Start of Records for processing

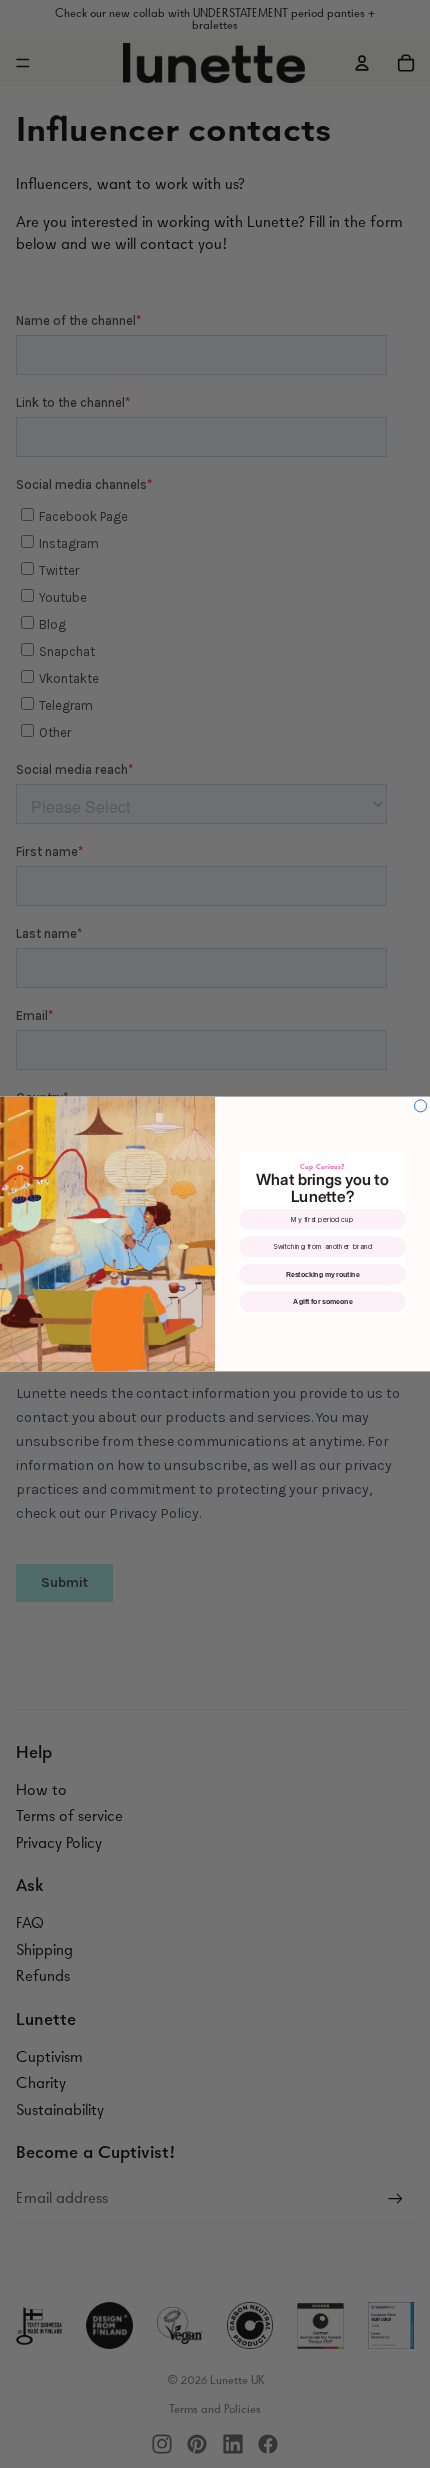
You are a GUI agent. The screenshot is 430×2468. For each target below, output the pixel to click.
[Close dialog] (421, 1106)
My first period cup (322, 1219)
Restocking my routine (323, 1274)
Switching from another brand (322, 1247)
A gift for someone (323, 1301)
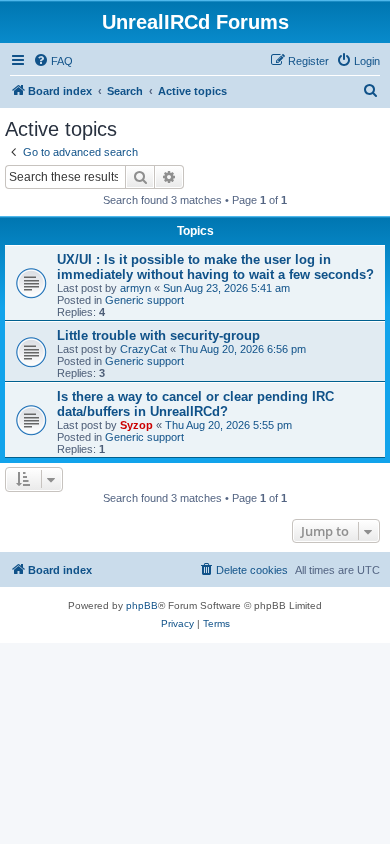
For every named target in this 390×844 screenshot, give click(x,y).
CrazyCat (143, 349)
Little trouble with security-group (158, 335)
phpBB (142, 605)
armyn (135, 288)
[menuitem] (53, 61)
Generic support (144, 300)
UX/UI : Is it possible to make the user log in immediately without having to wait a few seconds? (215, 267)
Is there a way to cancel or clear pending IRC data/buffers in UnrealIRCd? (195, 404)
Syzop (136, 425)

End of Records for processing
Start of Records for processing

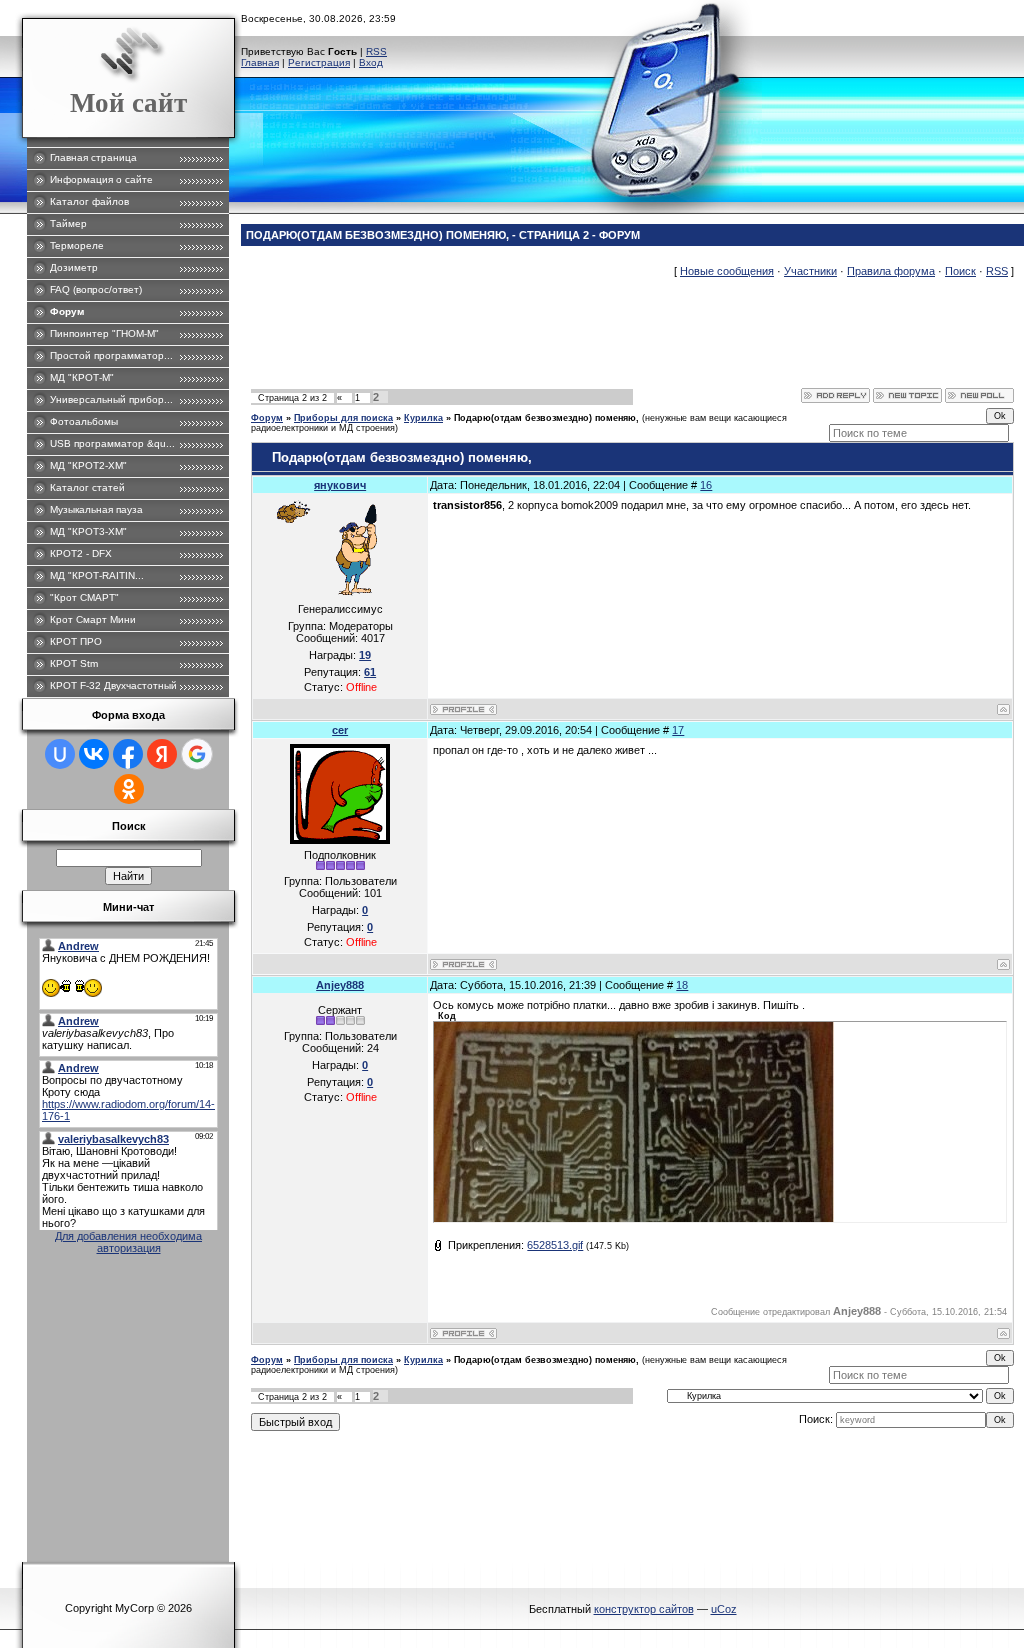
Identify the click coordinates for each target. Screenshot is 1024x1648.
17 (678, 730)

End of Records for processing
Start of Records for processing

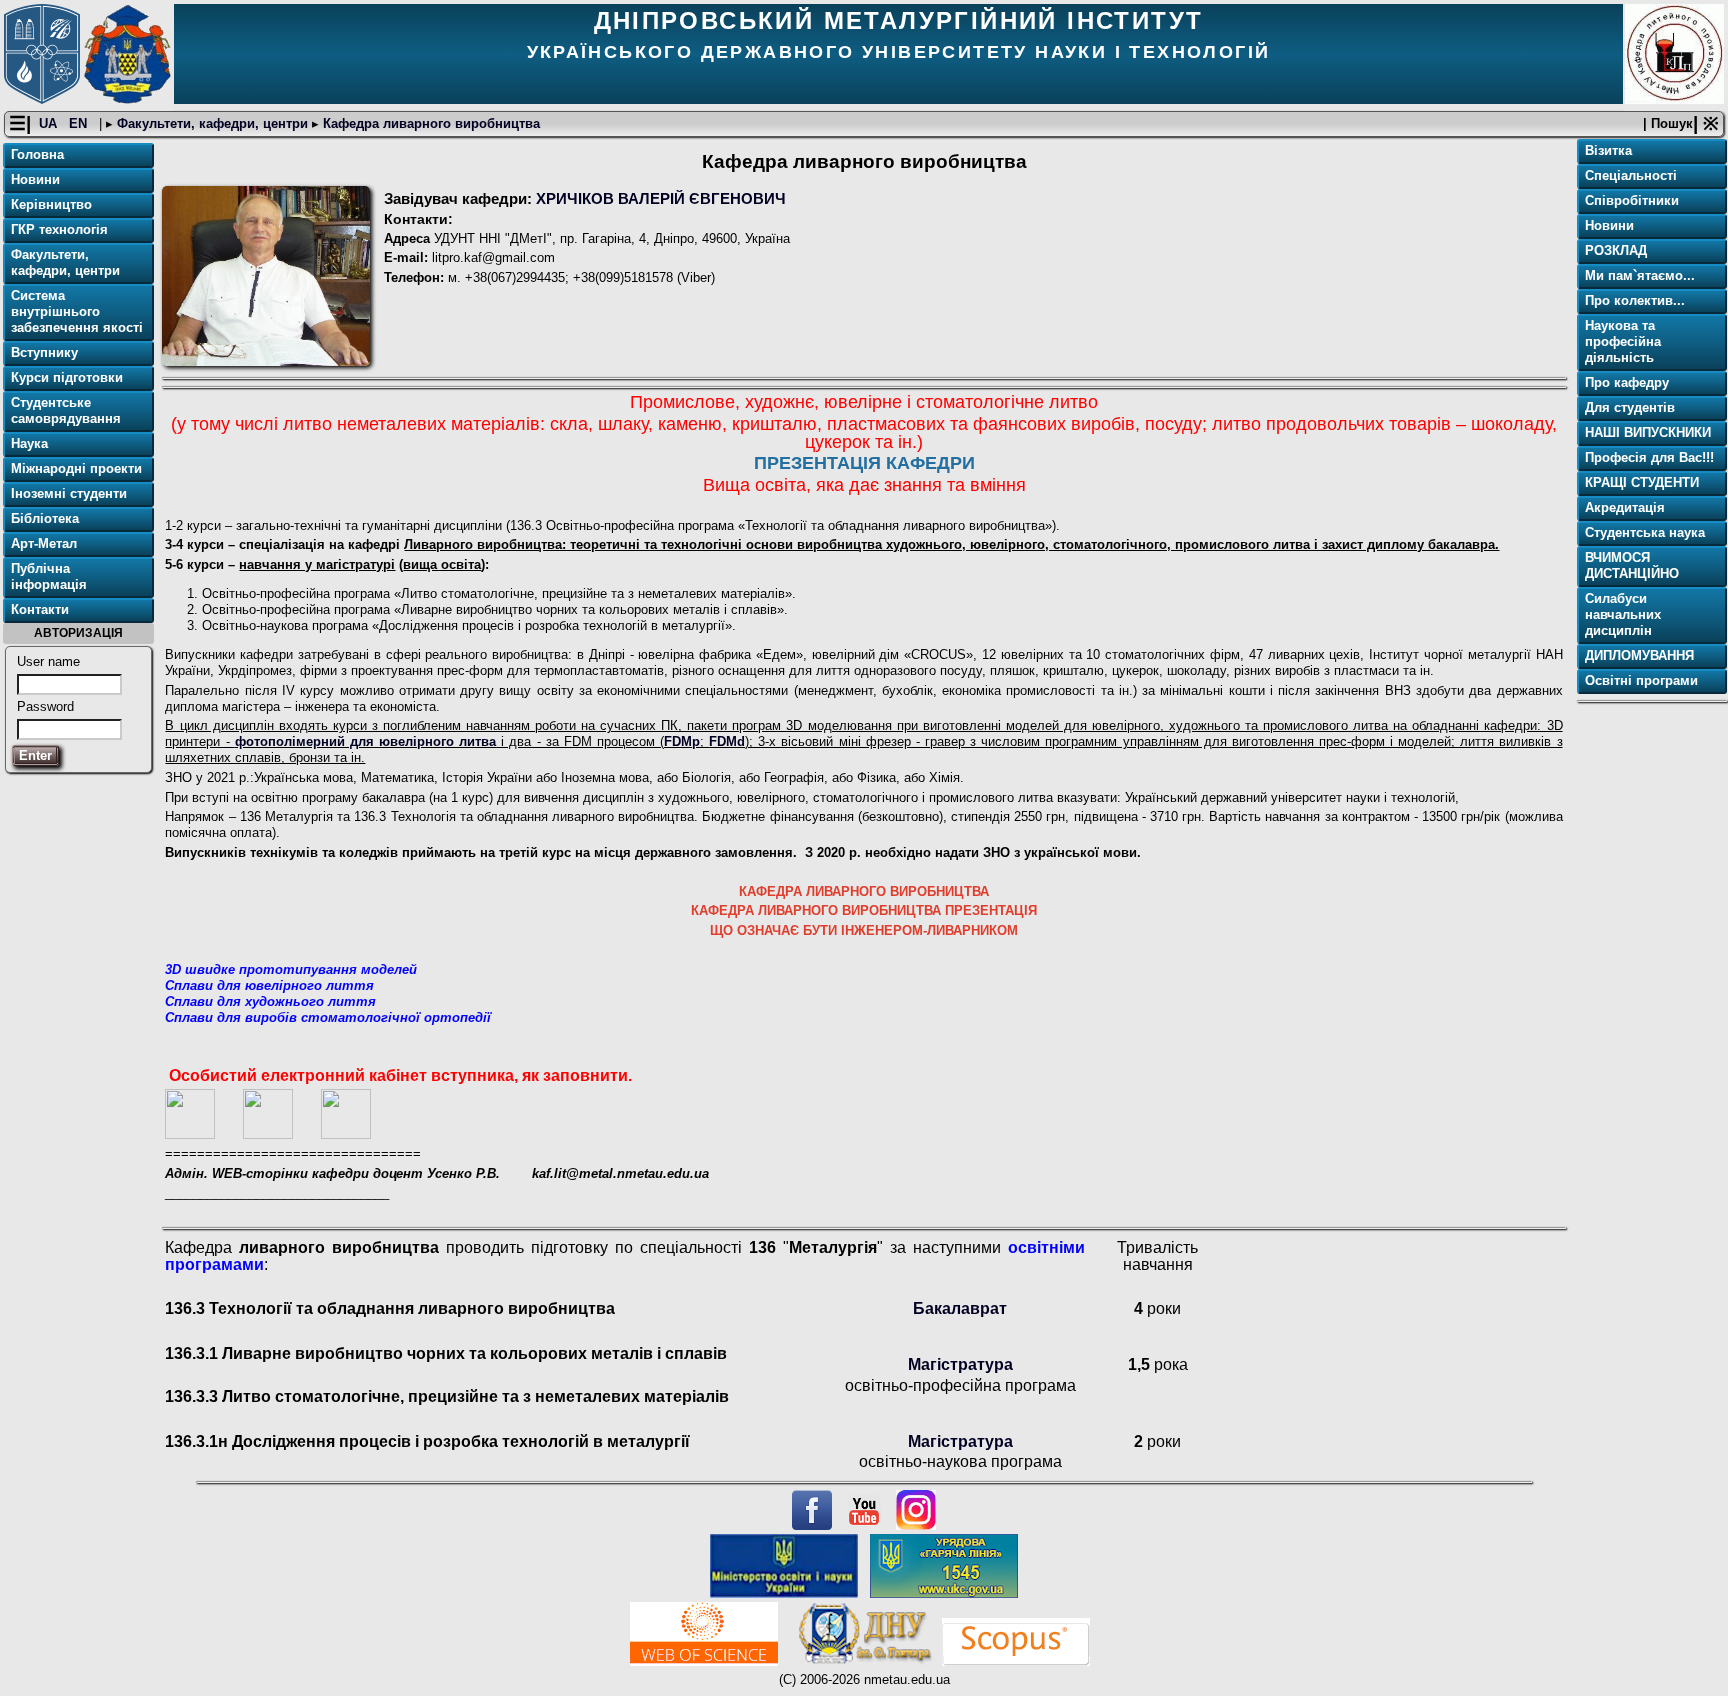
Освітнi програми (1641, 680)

End of Records for processing

» **Task objective**: Skipping the pictures, print the lines in the listing above exactly as written, starting at the line with "You are a GUI" and ending at the line with "armyn (135, 288)", both included.

» **Solution**:
You are a GUI agent. The screenshot is 430×2468. For each target below, output the pixel to click.
[Close dialog] (421, 1106)
My first period cup (322, 1219)
Restocking my routine (323, 1274)
Switching from another brand (322, 1247)
A gift for someone (323, 1301)
For every named target in this 390×844 screenshot, give click(x,y).
CrazyCat (143, 349)
Little trouble with security-group (158, 335)
phpBB (142, 605)
armyn (135, 288)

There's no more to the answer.